The arguments put forward in support of these Amendments are that they would facilitate the working of the market in London; that they would improve its facilities compared with those of other centres, and would increase our foreign exchange earnings. For reasons I shall give, I am somewhat doubtful whether they would achieve the last of those objects. I do not dispute that it would be a facility for those engaged in this market but, listening to the arguments, one would think that in some way the London market was at a gross disadvantage compared with other centres in the matter of issuing and dealing in foreign bearer securities.
That is not the case. In fact, in important respects our market is at a considerable advantage compared with other markets. Most other European centres have a duty which they impose on the issue of and dealings in these securities, but have it in such a form that it cannot be avoided where the transactions are between foreign residents or nationals and where the security is not delivered within the country itself.

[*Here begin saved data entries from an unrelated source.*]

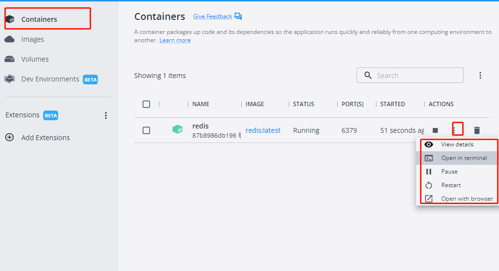Choose Restart from the context menu
Screen dimensions: 499x271
click(457, 185)
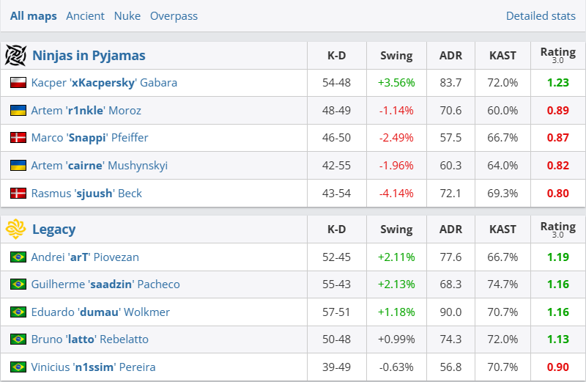Open the Ninjas in Pyjamas team page
Screen dimensions: 586x382
pos(89,55)
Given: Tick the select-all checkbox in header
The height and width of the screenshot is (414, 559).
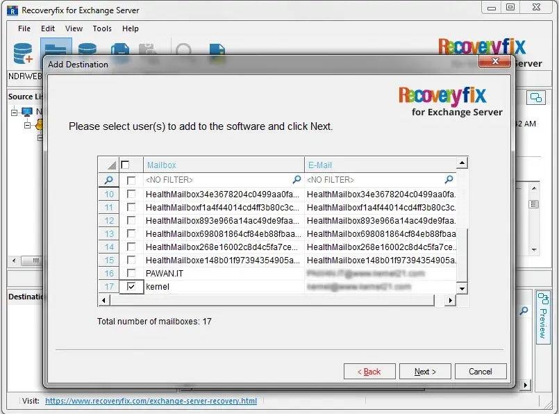Looking at the screenshot, I should [125, 165].
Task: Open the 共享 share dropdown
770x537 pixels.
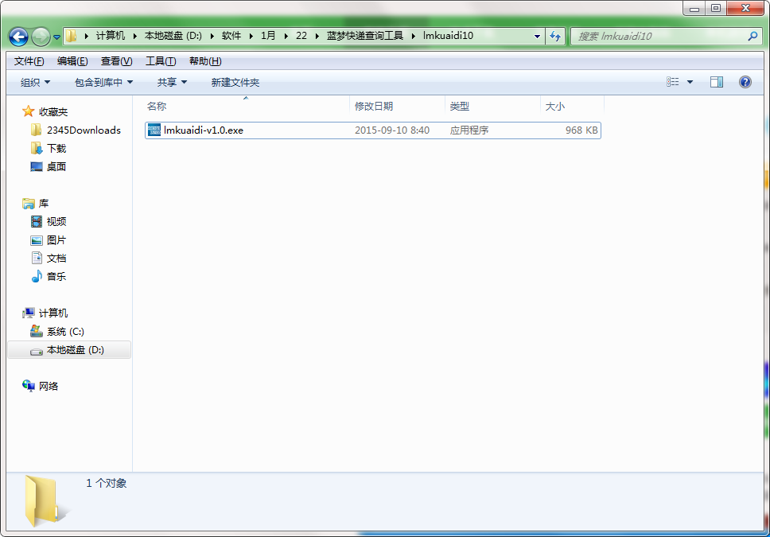Action: pos(172,82)
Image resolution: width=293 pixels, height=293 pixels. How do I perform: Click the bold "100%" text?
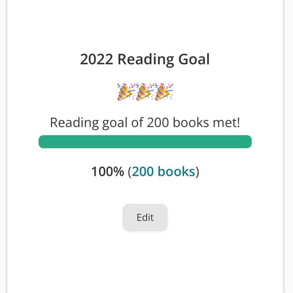(x=107, y=171)
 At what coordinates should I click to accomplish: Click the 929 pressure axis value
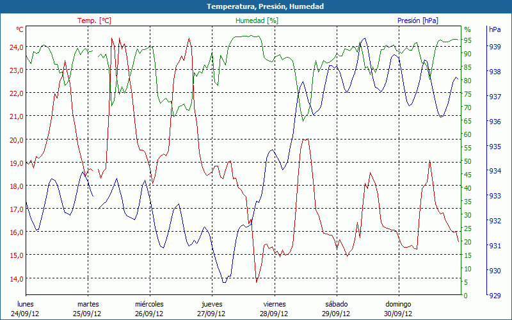pyautogui.click(x=495, y=295)
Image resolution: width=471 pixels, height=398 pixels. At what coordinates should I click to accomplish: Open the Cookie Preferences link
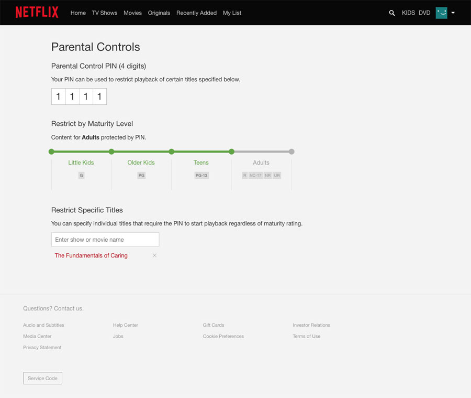223,336
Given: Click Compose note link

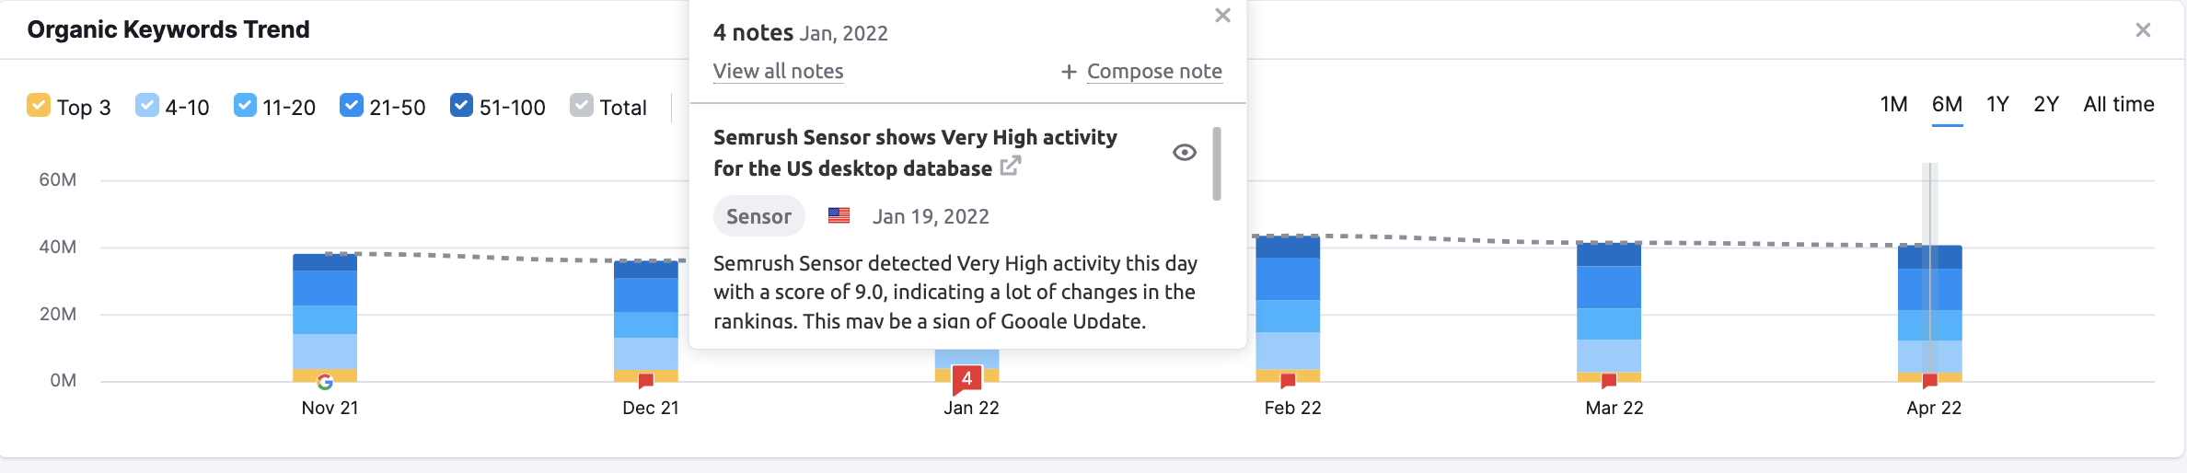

For the reason which the hon. Gentleman indicated, where foreign bearer securities are issued on behalf of a State or a company abroad, provided the bond itself is not delivered in this country the duty is not payable. That is the reason why arrangements are made for their delivery to be effected in Luxembourg. This is something that has been going on for a very long time, it is well known and organised, and quite unobjectionable. This is the advantage which results from our Stamp Duty law.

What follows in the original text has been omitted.